Because we confirmed that TNFα-expressing MCs accumulated in incipient NEPC rather than in fully developed NEPC (Fig. 5B and D), we hypothesized that also SDC1, responsible for the activation of the TLR/MyD88/iOPN/TNFα pathway in MCs, needed to be expressed in the same time frame by NEPC cells. To prove this hypothesis, we analyzed a publicly available single-cell (sc) RNA-seq data set, generated in the TPPRC mouse model (inducible triple knockout for Tp53, Rb1, and Pten, driven by a luminal cell-specific, tamoxifen-inducible, Cre recombinase), which recapitulates all the transition stages of NEPC development (30). This data set comprehensively analyzed all the cells, comprising tumor and stromal, freshly isolated from the tumors at different time points (from 2 weeks to 6 months) after tamoxifen administration and consequent tumor development. Deconvolution of the scRNA-seq data identified 20 different clusters of cells along the different stages of NEPC development (Fig. 6F). Superimposing gene signatures specific for adenocarcinoma, NEPC, or MCs, we found that clusters 8 and 14 comprised adenocarcinoma cells. Clusters 11, 13, 3, and 15 were representative of cells in transition from adenocarcinoma to NEPC, because they concomitantly expressed adenocarcinoma and NEPC markers, albeit the levels of these markers were different in each of these clusters. Clusters 11 and 13 were also characterized by a high number of cells overexpressing Sdc1, which was also expressed by some cells in cluster 3. Conversely, in clusters 11, 13, 3, and 15, Cd14 was expressed at low levels and only by a very small number of cells. We also associated cluster 17 with fully developed NEPC cells. Cluster 7 identified MCs, also expressing high levels of Tlr2 and Tnf, and of Tlr4, albeit at a lower extent. In addition, we observed that this latter cluster co-existed with cluster 11, since 2.5 months of tumor development. Then, from 3.5 months, clusters 7, 3, and 15 seemed to be simultaneously present. Cluster 17, representative of the final stage of NEPC outgrowth, emerged at 6 months of tumor development, when cluster 7 faded (Fig. 6F).

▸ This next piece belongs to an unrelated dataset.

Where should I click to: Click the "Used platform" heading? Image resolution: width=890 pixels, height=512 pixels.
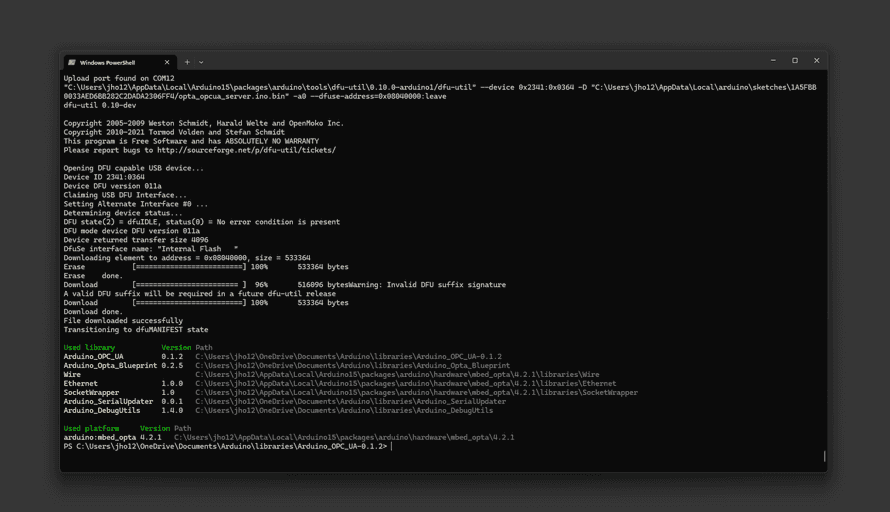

This analysis suggests that the SDC1-TLR2/TLR4 interaction between incipient NEPC and MC that leads to TNFα production, can occur also in a different prostate cancer model, thus confirming the wide-ranging significance of the mechanism that we unveiled. Further, these data contributed to the use excluding the relevance of CD14 across different NEPC models.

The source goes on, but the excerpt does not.